Sooner or later, we may need to go through the COVID-19 test. What psychological impact we may experience? How can we diffuse our worries?
One of my friends had sore throat and cough few days ago. She went to a private hospital for medical treatment. After knowing her symptoms, the staff of the hospital required my friends to undergo test for COVID-19. My friend was informed that if her test result were positive, she would be sent to special ward of a public hospital under the arrangement of the Centre for Health Protection of the Department of Health.
During the long wait on that day for the result, my friend went through a surge of anxiety. She was preoccupied with lots of worries about the uncertainty of having infected COVID-19. She thought about the impact of this to her closely connected family members and friends, as well as her colleagues. She worried about she could have transmitted the virus to many people she came across in the past two weeks. She also ruminated about her closed ones being quarantined in camps. What bothered her most was the possibility of death of the elderly at her family if they got this from her.
How would you suggest my friend to do if she had difficulty in controlling herself from ruminating these worries? You may suggest her to confront those worries with more rational thinking. For example, you may help her to see her symptoms were very mild and she did not have a fever. This could imply that the probability of being infected COVID-19 was low. However, many people may find this “self-talk” strategy quite tiring and ineffective. As my friend said, “I knew that I might over-worry, but I still felt restless and anxious and kept ruminating.” In fact, the harder my friend tried to stop worrying, the more she ruminated.
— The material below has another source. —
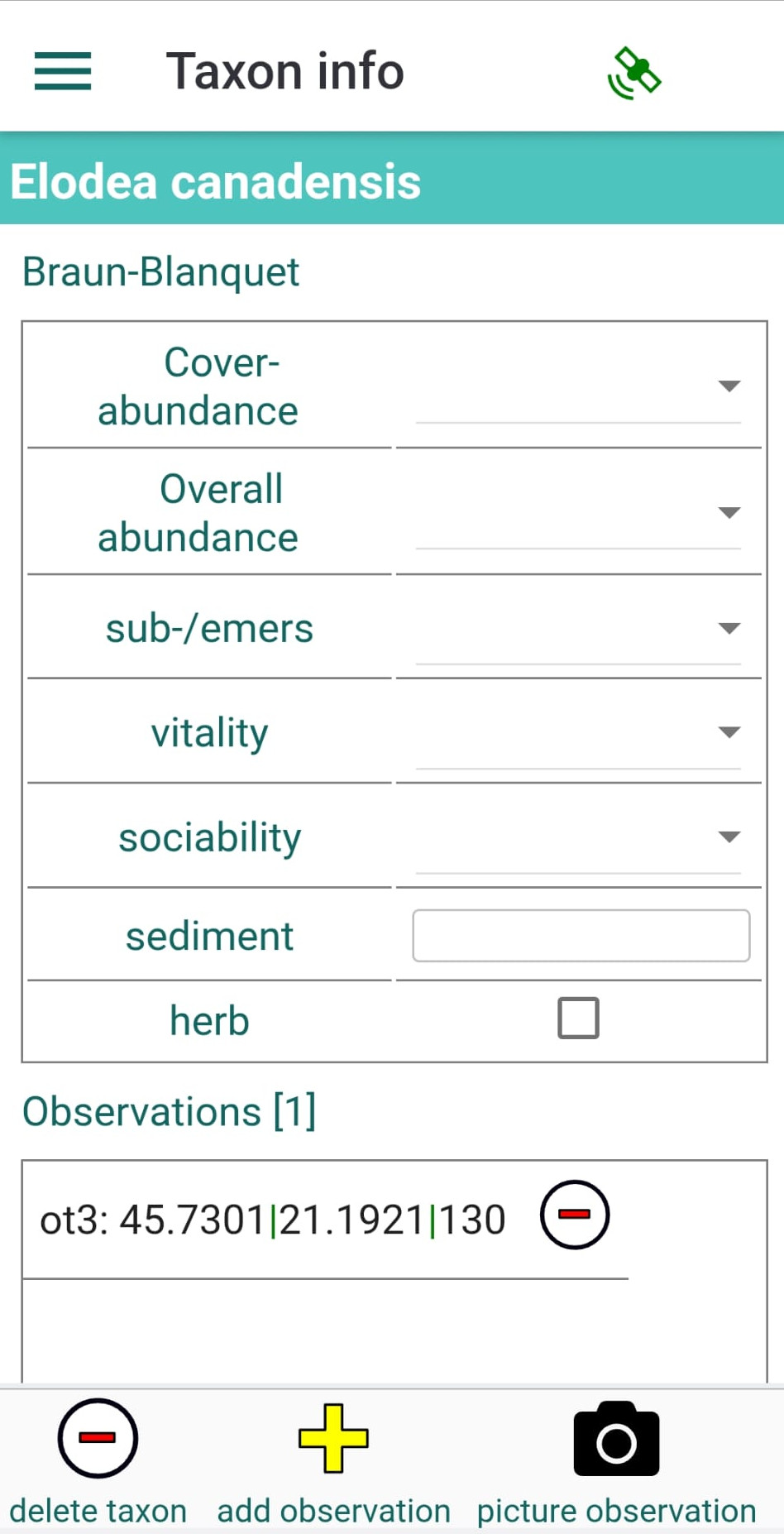The image size is (784, 1534).
Task: Expand the sociability dropdown
Action: [578, 837]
One of the more effective strategies to help my friend to deal with her uncontrollable worries was teaching her how to diffuse her thoughts. The first step in diffusing our thoughts is to be aware of the automatic nature of our worries. When you have to face the same situation as my friend has to face, you may take a few minutes to write down you train of worries in a piece of paper. You may find that your default mode in your mind automatically generates lots of worries. Research showed that when our mind wandered, we were more likely to be in this default mode of thinking.
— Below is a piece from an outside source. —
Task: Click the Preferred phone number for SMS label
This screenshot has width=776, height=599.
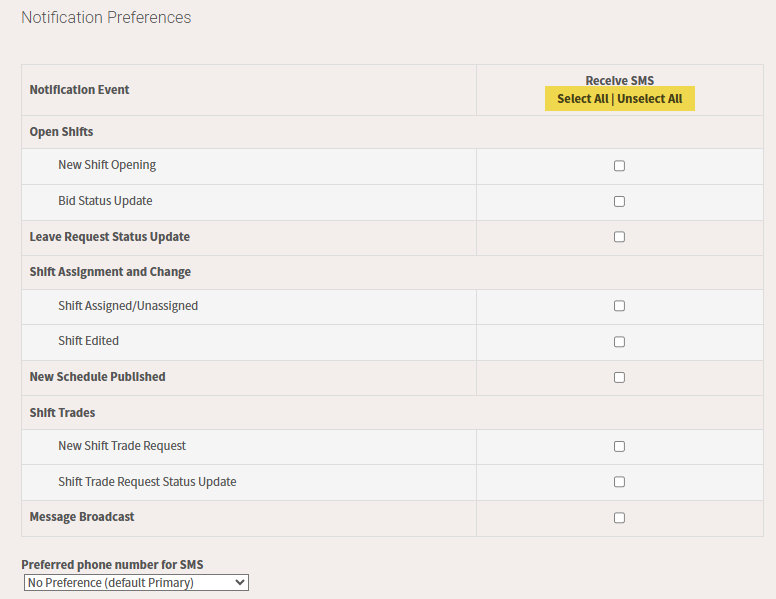Action: click(x=112, y=564)
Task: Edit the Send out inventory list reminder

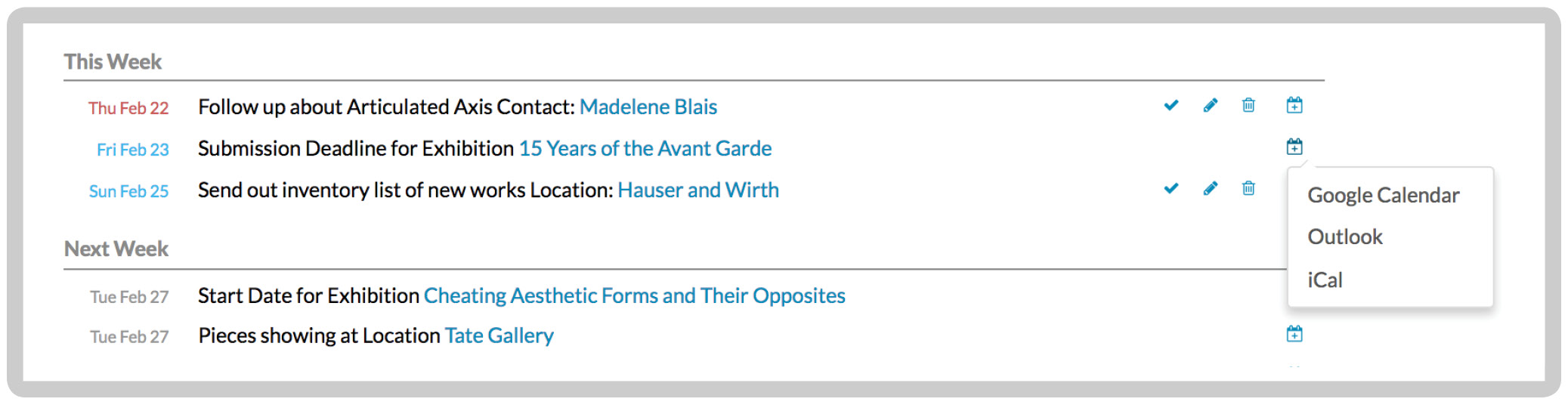Action: (1211, 188)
On the other hand, if we bring our awareness on our sensations, feelings and thinking, this diffuses our worries because it calms down the default mode of mind wandering. Furthermore, it also calms down our mind and helps us to pay attention to those thoughts that we find more constructive. For instance, my friend may be able to settle down with her mind and manage her schedule for the coming weeks to prepare for any emergency coming up.
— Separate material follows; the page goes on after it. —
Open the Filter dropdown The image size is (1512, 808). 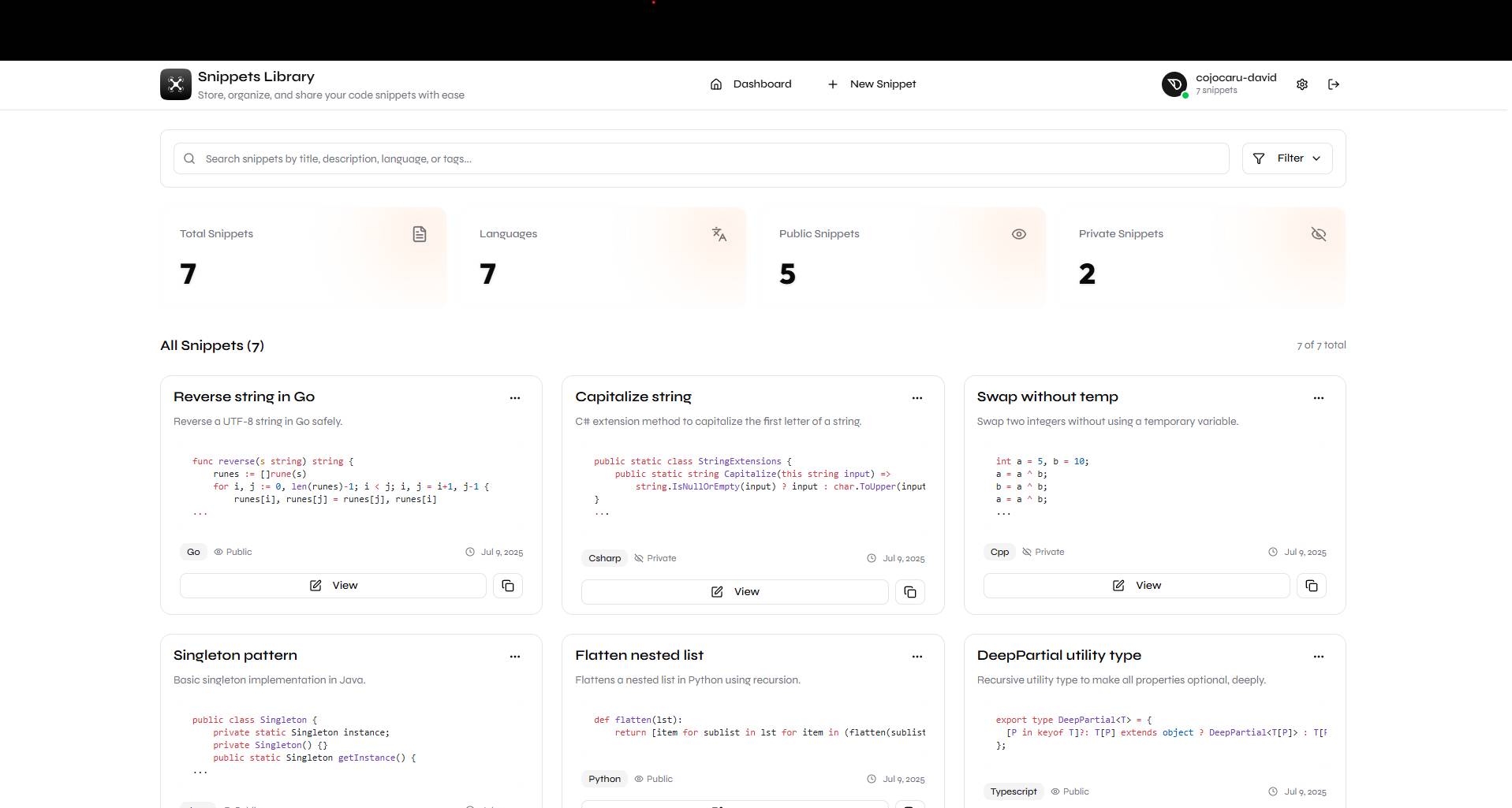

There are many ways to diffuse our worries. To be more playful, you may choose a thought that you keep ruminating. For example, “I am infected COVID-19”. You may try to sing this thought loud with the “Happy birthday” song theme. The purpose is not to try to get rid of this thought. The intention is to realize this is just a thought and may not be a fact. Another way to diffuse your thoughts is to give your thinking mind a name. You may tell yourself that “Lora” is telling you a thought. Since Lora is not you, you start to realize that you may not need to agree with what Lora had said.
By practicing diffusion strategies, you may be able to progressively think more flexibly. You may be less caught up by your worries. The important point is that the worries are still in your mind, but they cannot exert an influence on your mood. You may also be able to think in a new perspective in the face of adversity. As the pandemic is still not under control, every one of us may need to learn how to diffuse our worries when we have to face the uncertainty of being infected by the virus. Let’s learn these effective strategies, so that we could think more flexibly to deal with the coming adversities or problems.